Another strategy for partial materialization is to precompute only the cuboids involving a small number of dimensions such as three to five. These cuboids form a cube shell for the corresponding data cube. Queries on additional combinations of the dimensions will have to be computed on-the-fly. For example, we could compute all cuboids with three dimensions or less in an n-dimensional data cube, resulting in a cube shell of size 3. This, however, can still result in a large number of cuboids to compute, particularly when n is large. Alternatively, we can choose to precompute only portions or fragments of the cube shell based on cuboids of interest. Section 5.2.4 discusses a method for computing shell fragments and explores how they can be used for efficient OLAP query processing.

5.1.2. General Strategies for Data Cube Computation

There are several methods for efficient data cube computation, based on the various kinds of cubes described in Section 5.1.1. In general, there are two basic data structures used for storing cuboids.

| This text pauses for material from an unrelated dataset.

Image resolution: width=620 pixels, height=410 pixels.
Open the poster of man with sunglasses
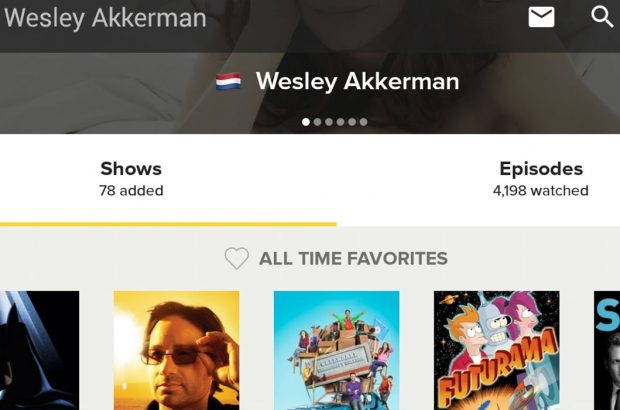click(176, 350)
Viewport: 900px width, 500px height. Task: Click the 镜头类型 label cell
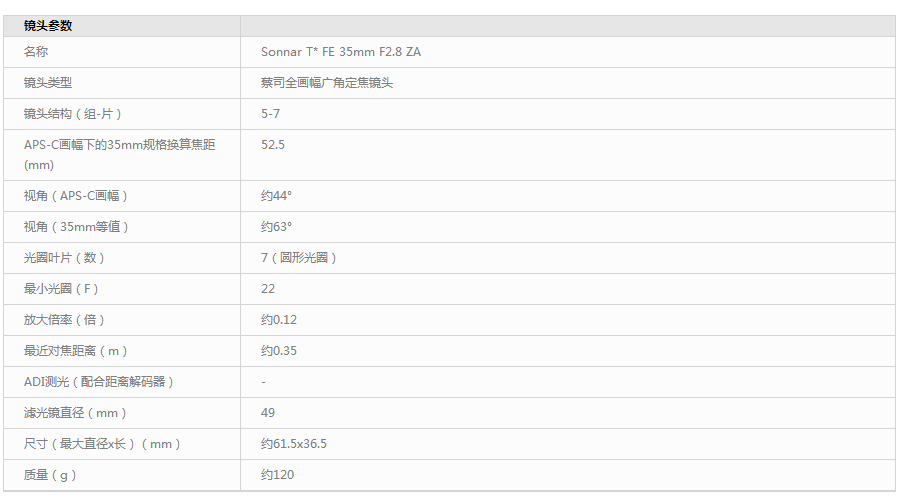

The implementation of relational OLAP (ROLAP) uses relational tables, whereas multidimensional arrays are used in multidimensional OLAP (MOLAP). Although ROLAP and MOLAP may each explore different cube computation techniques, some optimization “tricks” can be shared among the different data representations. The following are general optimization techniques for efficient computation of data cubes.

Optimization Technique 1: Sorting, hashing, and grouping. Sorting, hashing, and grouping operations should be applied to the dimension attributes to reorder and cluster related tuples.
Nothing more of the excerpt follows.